[Stored data — start]

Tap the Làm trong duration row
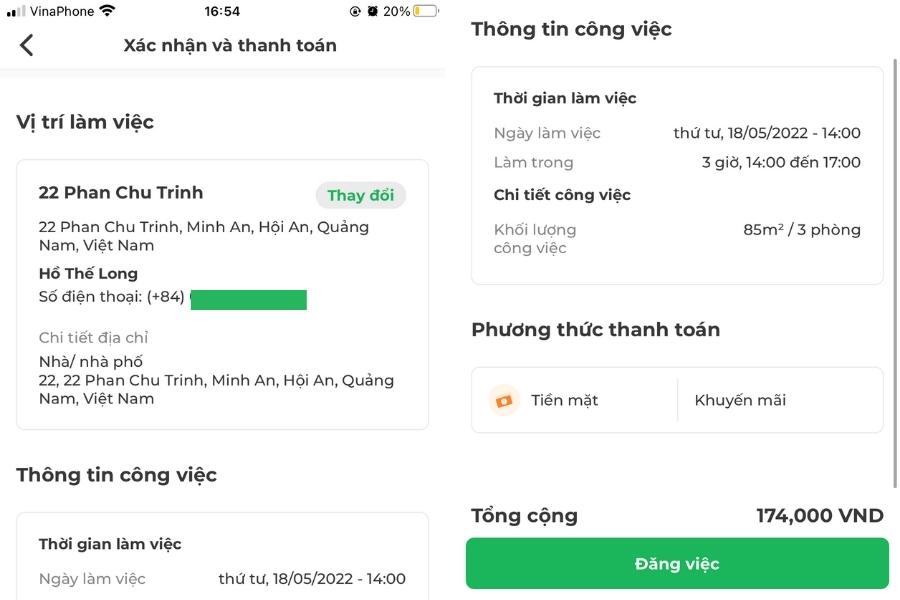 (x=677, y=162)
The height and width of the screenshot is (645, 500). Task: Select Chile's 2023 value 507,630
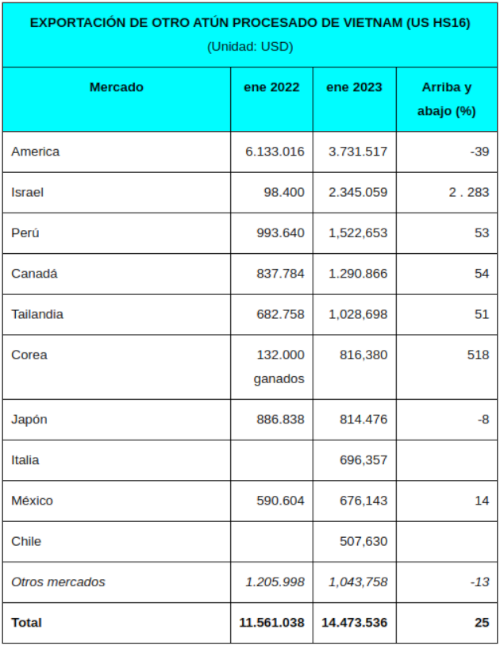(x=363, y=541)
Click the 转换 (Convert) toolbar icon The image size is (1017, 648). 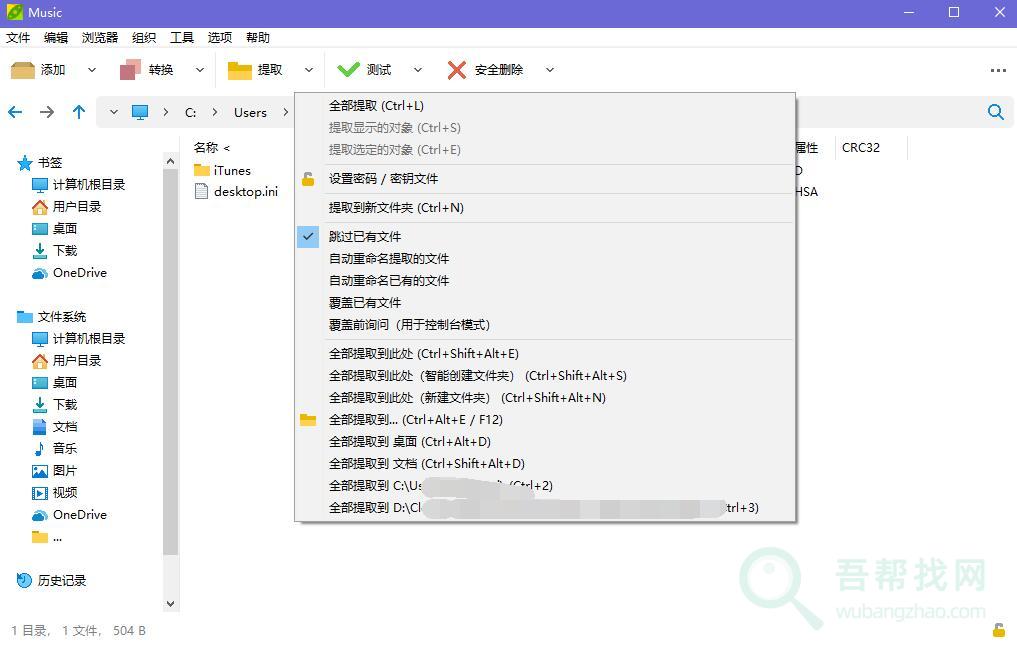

[Stored data — finish]

→ Your objective
Aside from the pictures, copy all of the entries exactly.

→ Answer to this exercise
Tap the Làm trong duration row
 (x=677, y=162)
The height and width of the screenshot is (645, 500). Task: Select Chile's 2023 value 507,630
(x=363, y=541)
Click the 转换 (Convert) toolbar icon The image size is (1017, 648). 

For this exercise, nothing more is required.